You’ve heard the old adage, “Actions speak louder than words.”
This is doubly important when you think about the messages we send our children each day.
Yes, we tell them, “I love you.” And when we see their new artwork or what they’ve built with blocks, we tell them, “Great job!”
If you “fix” the creation she built out of blocks while she is out of the room, what message are you giving her?
If she helps you fold the laundry and then you refold it, right before her eyes, what are you telling her?
If he greets you with a big hug and the tops of half a dozen dandelions and you toss them into the trash instead of finding them a glass of water, what message did you just send him?
If he dresses himself for the very first time and winds up with his pants on backwards or his shirt inside out and you immediately pull off his clothes and fix them, what are you telling him?

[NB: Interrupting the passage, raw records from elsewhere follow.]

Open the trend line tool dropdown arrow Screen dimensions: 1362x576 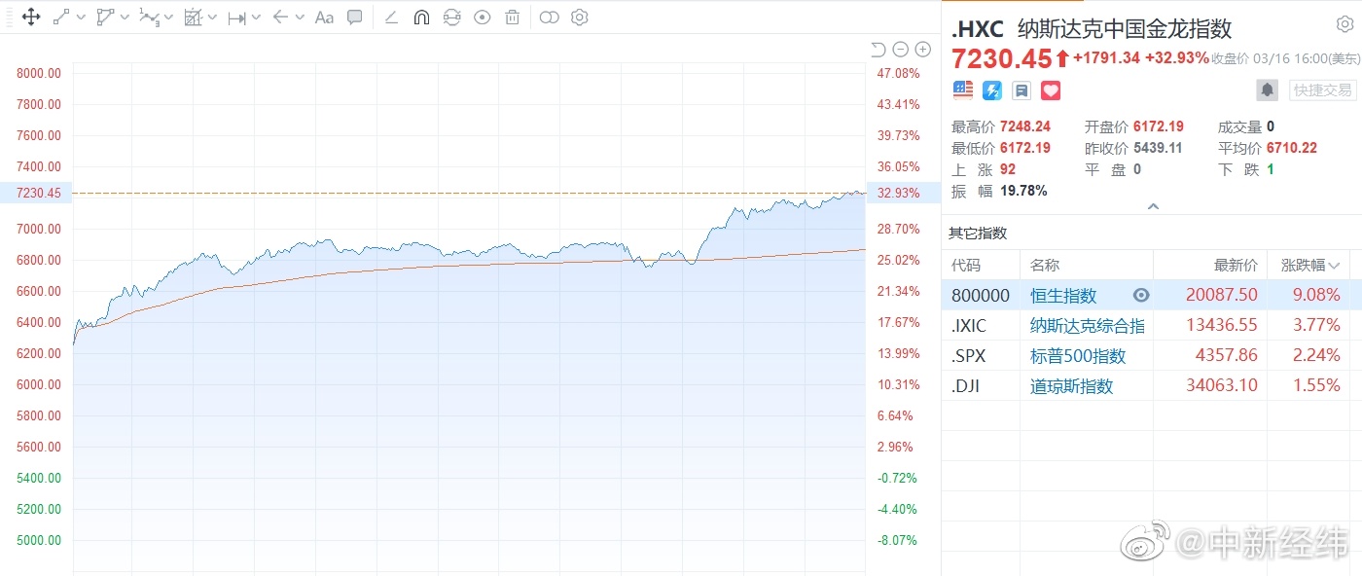pos(81,18)
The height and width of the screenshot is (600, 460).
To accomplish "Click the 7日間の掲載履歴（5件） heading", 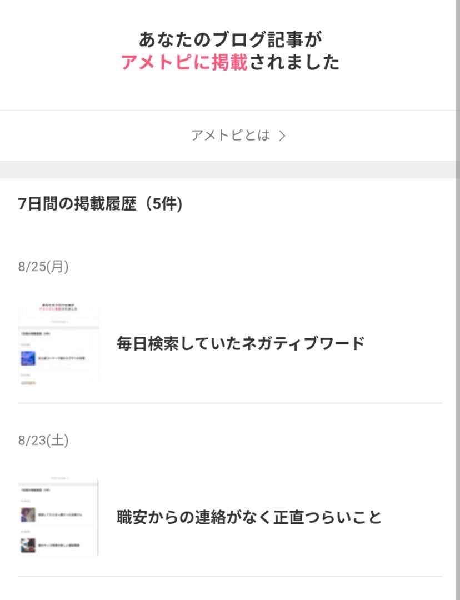I will click(x=100, y=204).
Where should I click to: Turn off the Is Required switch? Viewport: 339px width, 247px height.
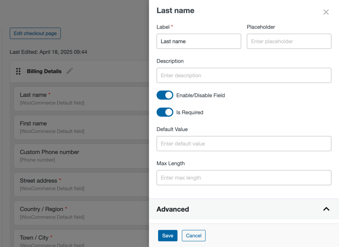tap(165, 112)
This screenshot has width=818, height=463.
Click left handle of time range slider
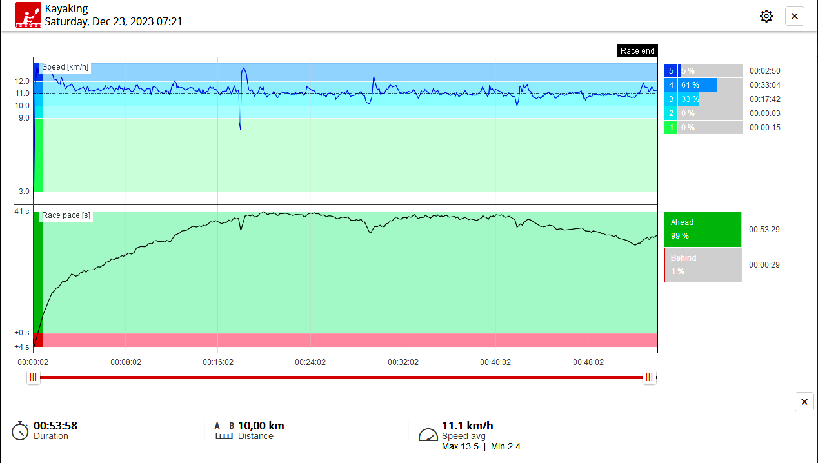coord(34,378)
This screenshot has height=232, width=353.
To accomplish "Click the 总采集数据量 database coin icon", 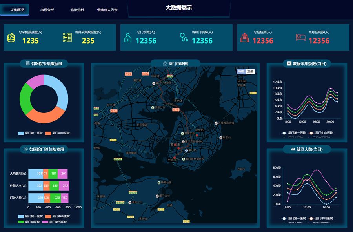I will point(11,38).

If you log on to the computer as soon as you get home instead of asking about their day, or you leave the room while they are telling you about their latest drawing, what does that say?
If they ask you to play with them, and you tell them, once again, “In a minute…” and then you keep scrolling through Facebook, Pinterest, or whatever, what have you taught them?
I don’t want my children to feel like they aren’t good enough or that they can’t live up to my expectations. I want them to be proud of their accomplishments, to learn independence, and know that I love them just as they are. I want them to feel valued, to know they are more important than a silly computer game or the latest Facebook status.
Every day we send our children messages. The question is, what kind of message do you want to send your children?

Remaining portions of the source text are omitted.